O vice-governador do Amazonas, Tadeu de Souza, e o prefeito de Manaus, David Almeida. Foto: Ricardo Machado / Secretaria-geral da Vice-governadoria
A política é, por natureza, um campo de alianças provisórias e rupturas inevitáveis. Ainda assim, há momentos em que determinados rompimentos transcendem o cálculo eleitoral e ganham contornos simbólicos. É o caso da crise aberta entre o prefeito de Manaus, David Almeida, e o vice-governador do Amazonas, Tadeu de Souza.
Ambos têm origem comum. São frutos do Morro da Liberdade, um dos bairros mais tradicionais da capital amazonense. Compartilharam não apenas a origem simples, mas também redes de convivência e trajetórias que, em muitos momentos, se entrelaçaram. Ao lado deles, formou-se um grupo que inclui ainda o vice-prefeito Renato Jr. e o secretário municipal de Finanças e Tecnologia da Informação (Semef), Clécio Freire.
Entre esses nomes, Tadeu virou procurador do Estado e Clécio auditor do Tribunal de Contas. Eles sempre foram identificados como os quadros mais técnicos. David, por sua vez, trilhou um caminho eminentemente político, que o levou à presidência da Assembleia Legislativa, ao Governo do Estado, ainda que por apenas cinco meses, e, agora, à Prefeitura de Manaus, onde foi reeleito.
A construção desse grupo não se deu ao acaso. Foi fruto de decisões estratégicas que, ao longo do tempo, consolidaram um arranjo político robusto. David teve papel central ao aproximar Tadeu e Clécio de sua órbita e ao impulsionar a ascensão de Renato Jr., que ganhou protagonismo na gestão municipal, com um perfil marcado pela execução de obras e soluções práticas.
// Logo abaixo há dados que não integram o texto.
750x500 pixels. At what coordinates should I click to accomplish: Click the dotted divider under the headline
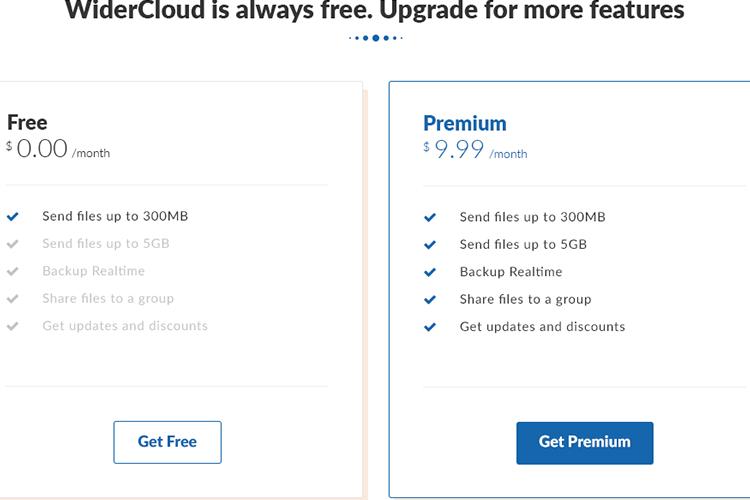375,38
Esse mesmo grupo parecia chegar fortalecido ao ciclo eleitoral de 2026. Havia, inclusive, um desenho plausível: David Almeida disputando o Governo do Estado, com apoio simultâneo da máquina municipal, sob comando de Renato Jr., e da estrutura estadual, que poderia ser conduzida por Tadeu de Souza, em caso de eventual saída do governador Wilson Lima.
O cenário, contudo, desmoronou.
O que antes era divergência de bastidores tornou-se confronto público. As declarações recentes elevam o tom do conflito a um patamar difícil de recompor. Ao classificar Tadeu como “fracassado moral”, David Almeida parece romper qualquer possibilidade de convivência política imediata. A resposta de Tadeu, ao afirmar que o prefeito “sai de casa todo dia para brigar com alguém”, apenas confirmou a profundidade da crise.
Esse embate ocorre em um momento crítico do calendário eleitoral. A menos de dez dias do prazo final de desincompatibilização, decisões que deveriam ser estratégicas passam a ser contaminadas por ressentimentos pessoais e disputas de narrativa.
Enquanto isso, o governador Wilson Lima mantém a batida dos últimos meses. Segue em ritmo de campanha, com sinais claros de articulação política, mas reafirma publicamente que permanecerá no cargo até o fim do mandato. A assessoria botou para rodar carro de som, até com jingle, aquela musiquinha típica de campanha. Essa dualidade mantém o ambiente em suspensão e amplia a imprevisibilidade.
David Almeida, por sua vez, anuncia que deixará o cargo no dia 31. Trata-se de uma decisão de alto risco, uma vez que a renúncia é irreversível. Não há espaço para recuo. A escolha exige convicção ou, ao menos, uma leitura precisa do cenário. O prefeito chegou a dizer, ao anunciar a saída, que está “dobrando a aposta”.
O prazo final, 4 de abril, impõe um limite objetivo à disputa Tadeu-David, que ganhou contornos emocionais. E é justamente nesse ponto que a política revela sua face mais complexa: a incapacidade de separar divergência de ruptura.
A frase de Thomas Jefferson, um dos principais Founding Fathers, os fundadores dos Estados Unidos, oferece uma medida do contraste: “Nunca considerei uma diferença de opinião em política, em religião ou filosofia, como causa para me afastar de um amigo.”
No Amazonas, ao que tudo indica, a política não apenas afasta. Ela rompe alianças, reconfigura trajetórias e, em casos como este, redesenha o tabuleiro eleitoral.
O que era força coletiva transforma-se em fragmentação. E, na política, fragmentação nunca é neutra.